# Before & after schnauzer



## poolann (Jan 31, 2013)

I'm really proud of this. My first mini schnauzer.


----------



## poodlecrazy#1 (Jul 2, 2013)

Wow! Great job! Was he a good schnauzer or a typical I hate my legs touched schnauzer ? He looks very sweet.


----------



## poolann (Jan 31, 2013)

She's a very good girl! She belongs to a friend of mine. This one doesn't know she should be dainty so she had tangles, leaves & grass burrs from running in the pasture & playing in the pond. The only place she gave me trouble was getting a burr out of the furnishings on her belly.


----------



## schnauzerpoodle (Apr 21, 2010)

I LOVE mini schnauzers (or is it obvious enough based on my forum handle?)

I think you did a lovely job. Is she a salt & pepper or a white? Cant tell for sure from the pics.


----------



## Suddenly (Aug 8, 2013)

Great job!! I had a mini schnauzer growing up, hated the mailman. Great dog!


----------



## poolann (Jan 31, 2013)

schnauzerpoodle said:


> I LOVE mini schnauzers (or is it obvious enough based on my forum handle?)
> 
> I think you did a lovely job. Is she a salt & pepper or a white? Cant tell for sure from the pics.


I believe a white. She has very few dark hairs that are coarser than the rest of her coat kinda sprinkled throughout.


----------

◆ **Parts of the exercise**:
1. In the schnauzer grooming thread, reproduce the passage between "She's a very" and "on her belly.", inclusive, substituting "field" for "pasture".
2. According to the schnauzer grooming thread, what was the only place the dog gave trouble during grooming?

(Records about locating elements on screens)
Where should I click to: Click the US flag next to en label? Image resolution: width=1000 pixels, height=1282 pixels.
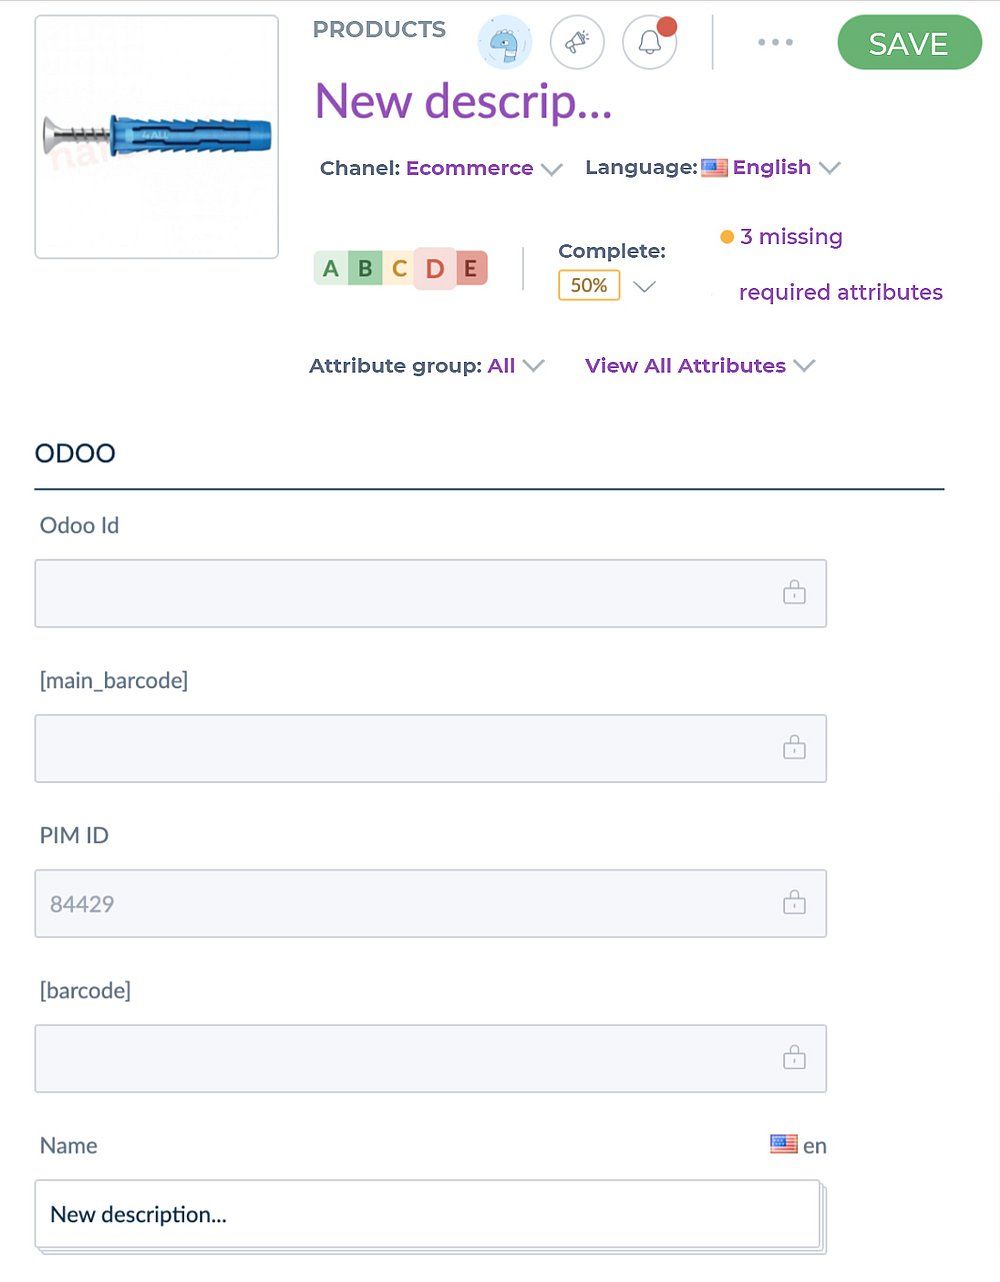tap(784, 1144)
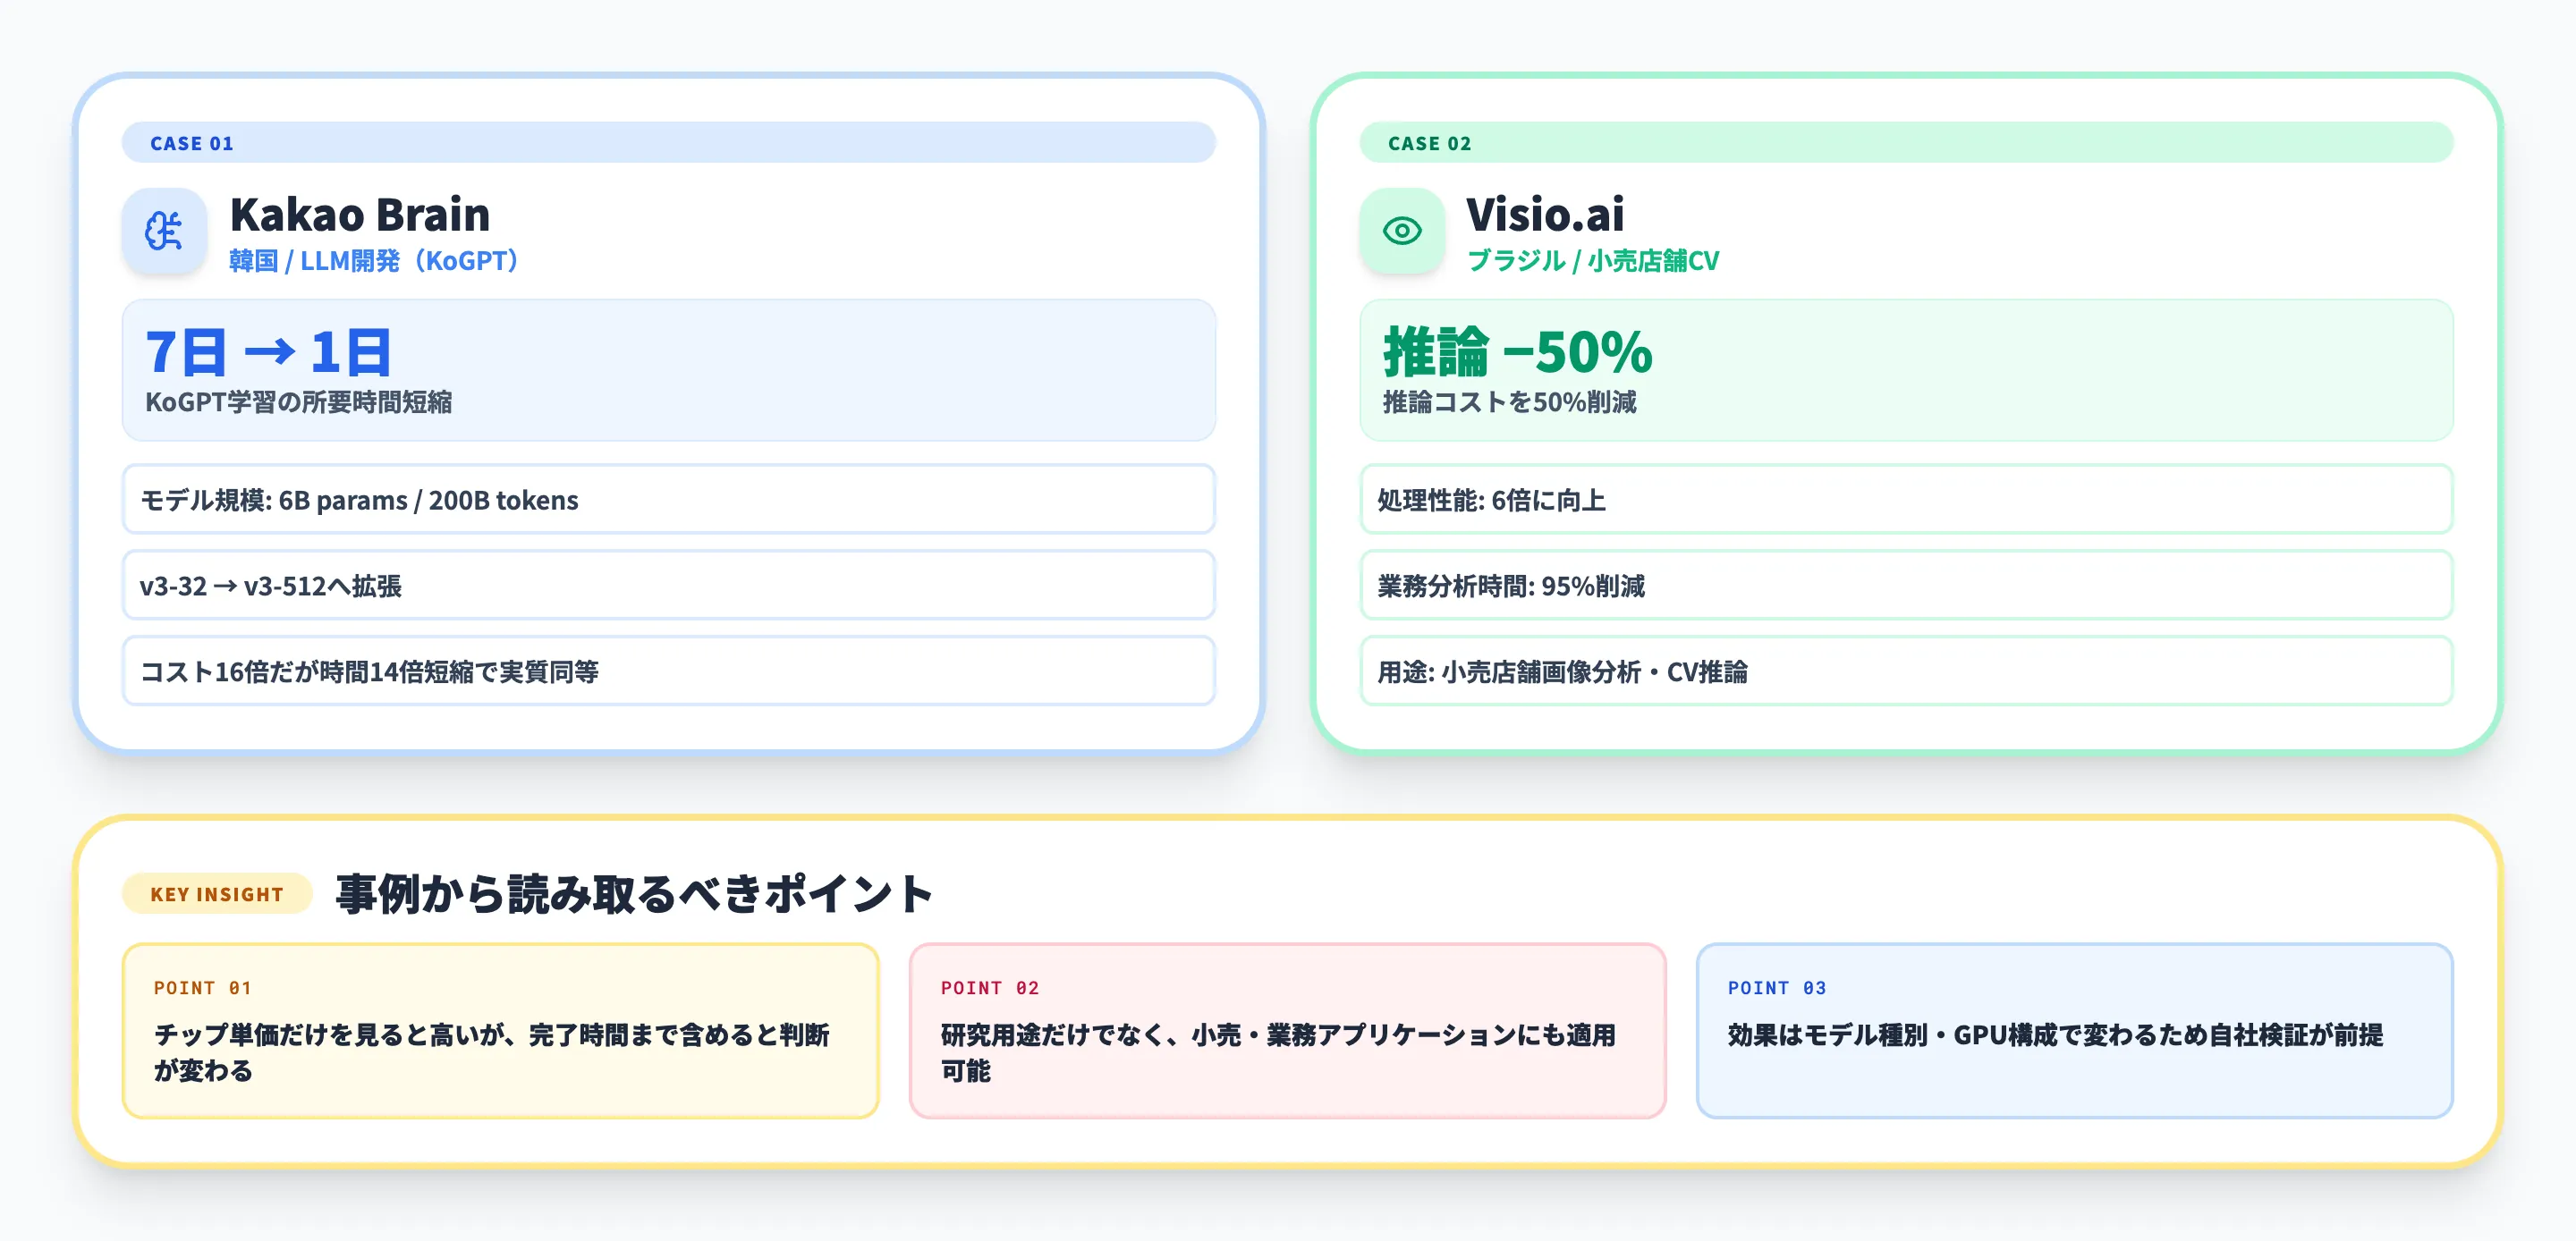Toggle the Kakao Brain case card selection
This screenshot has width=2576, height=1241.
[667, 410]
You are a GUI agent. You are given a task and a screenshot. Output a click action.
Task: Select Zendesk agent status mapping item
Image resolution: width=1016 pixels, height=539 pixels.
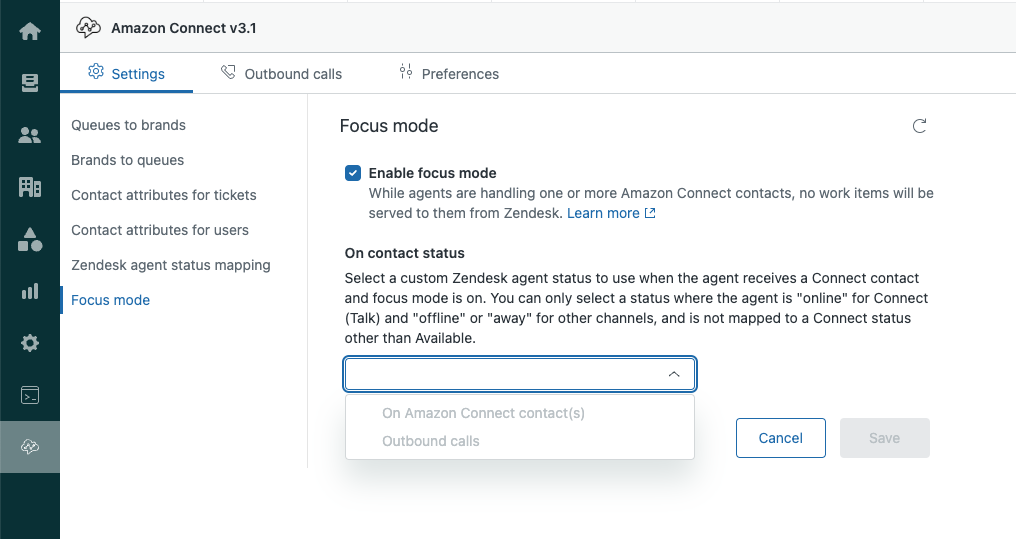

◆ **Answers given**:
1.
She's a very good girl! She belongs to a friend of mine. This one doesn't know she should be dainty so she had tangles, leaves & grass burrs from running in the field & playing in the pond. The only place she gave me trouble was getting a burr out of the furnishings on her belly.

2. Getting a burr out of the furnishings on her belly.